Sections not trimmed in simple SparkSQL queries

I am trying to efficiently select individual sections from a SparkSQL table (parquet in S3). However, I see evidence that Spark opens all the parquet files in the table, and not just those that pass the filter. This makes even small queries expensive for tables with many partitions.

Here is an illustrative example. I created a simple partitioned table on S3 using SparkSQL and the hive metastability:

# Make some data df = pandas.DataFrame({'pk': ['a']*5+['b']*5+['c']*5, 'k': ['a', 'e', 'i', 'o', 'u']*3, 'v': range(15)}) # Convert to a SparkSQL DataFrame sdf = hiveContext.createDataFrame(df) # And save it sdf.write.partitionBy('pk').saveAsTable('dataset', format='parquet', path='s3a://bucket/dataset') 

In the next session, I want to select a subset of this table:

 dataset = hiveContext.table('dataset') filtered_dataset = dataset.filter(dataset.pk == 'b') print filtered_dataset.toPandas() 

In the subsequent printable magazines, I see that cropping occurs:

 15/07/05 02:39:39 INFO DataSourceStrategy: Selected 1 partitions out of 3, pruned -200.0% partitions. 
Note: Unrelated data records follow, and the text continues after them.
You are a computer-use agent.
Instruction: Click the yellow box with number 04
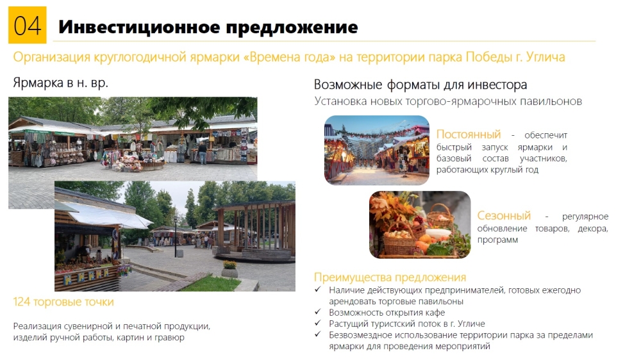28,25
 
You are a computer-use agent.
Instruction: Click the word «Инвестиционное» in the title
139,27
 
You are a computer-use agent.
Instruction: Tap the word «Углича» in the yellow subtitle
545,57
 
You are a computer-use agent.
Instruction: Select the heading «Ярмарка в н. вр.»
60,83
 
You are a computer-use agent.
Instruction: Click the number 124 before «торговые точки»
22,302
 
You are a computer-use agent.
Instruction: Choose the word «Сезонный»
504,215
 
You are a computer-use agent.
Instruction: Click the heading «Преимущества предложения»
390,277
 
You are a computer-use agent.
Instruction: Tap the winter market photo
377,151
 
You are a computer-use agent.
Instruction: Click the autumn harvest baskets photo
420,225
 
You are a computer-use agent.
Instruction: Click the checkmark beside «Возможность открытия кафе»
318,312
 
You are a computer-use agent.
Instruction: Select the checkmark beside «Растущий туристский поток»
318,323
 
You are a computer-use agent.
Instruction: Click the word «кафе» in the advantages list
435,313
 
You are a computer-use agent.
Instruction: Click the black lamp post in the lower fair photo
176,237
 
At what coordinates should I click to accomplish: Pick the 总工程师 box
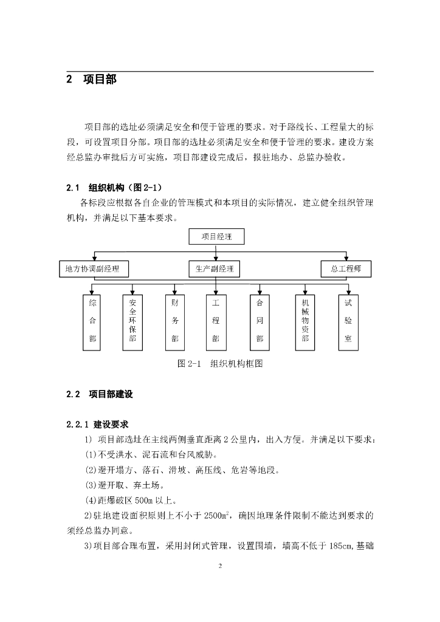[346, 268]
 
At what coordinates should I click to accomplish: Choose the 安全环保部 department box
[133, 322]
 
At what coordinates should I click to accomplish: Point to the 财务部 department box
[175, 322]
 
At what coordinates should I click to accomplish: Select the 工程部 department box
[216, 322]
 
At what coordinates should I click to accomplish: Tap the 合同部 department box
[260, 322]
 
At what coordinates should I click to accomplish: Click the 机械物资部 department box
[305, 322]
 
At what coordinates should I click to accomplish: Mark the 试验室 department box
[348, 322]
But then I see that the parquet files open from all sections:

 15/07/05 02:39:39 INFO S3AFileSystem: Reopening dataset/pk=a/part-r-00001.gz.parquet to seek to new offset 508 15/07/05 02:39:39 INFO S3AFileSystem: Actually opening file dataset/pk=a/part-r-00001.gz.parquet at pos 508 15/07/05 02:39:39 INFO S3AFileSystem: Reopening dataset/pk=b/part-r-00001.gz.parquet to seek to new offset 509 15/07/05 02:39:39 INFO S3AFileSystem: Actually opening file dataset/pk=b/part-r-00001.gz.parquet at pos 509 15/07/05 02:39:39 INFO S3AFileSystem: Reopening dataset/_common_metadata to seek to new offset 262 15/07/05 02:39:39 INFO S3AFileSystem: Actually opening file dataset/_common_metadata at pos 262 15/07/05 02:39:39 INFO S3AFileSystem: Reopening dataset/pk=c/part-r-00001.gz.parquet to seek to new offset 509 15/07/05 02:39:39 INFO S3AFileSystem: Actually opening file dataset/pk=c/part-r-00001.gz.parquet at pos 509 15/07/05 02:39:39 INFO S3AFileSystem: Reopening dataset/pk=b/part-r-00001.gz.parquet to seek to new offset -365 15/07/05 02:39:39 INFO S3AFileSystem: Actually opening file dataset/pk=b/part-r-00001.gz.parquet at pos 152 15/07/05 02:39:39 INFO S3AFileSystem: Reopening dataset/pk=a/part-r-00001.gz.parquet to seek to new offset -365 15/07/05 02:39:39 INFO S3AFileSystem: Actually opening file dataset/pk=a/part-r-00001.gz.parquet at pos 151 15/07/05 02:39:39 INFO S3AFileSystem: Reopening dataset/_common_metadata to seek to new offset -266 15/07/05 02:39:39 INFO S3AFileSystem: Actually opening file dataset/_common_metadata at pos 4 15/07/05 02:39:39 INFO S3AFileSystem: Reopening dataset/pk=c/part-r-00001.gz.parquet to seek to new offset -365 15/07/05 02:39:39 INFO S3AFileSystem: Actually opening file dataset/pk=c/part-r-00001.gz.parquet at pos 152 

Only with three sections is not a problem, but with thousands, it causes a noticeable delay. Why do all these irrelevant files open?

+6
source share
1 answer

Take a look at spark.sql.parquet.filterPushdown , which is set to false by default due to some bugs present in the version of Parquet used by Spark. It can be used in 1.3 / 1.4, check the official documentation .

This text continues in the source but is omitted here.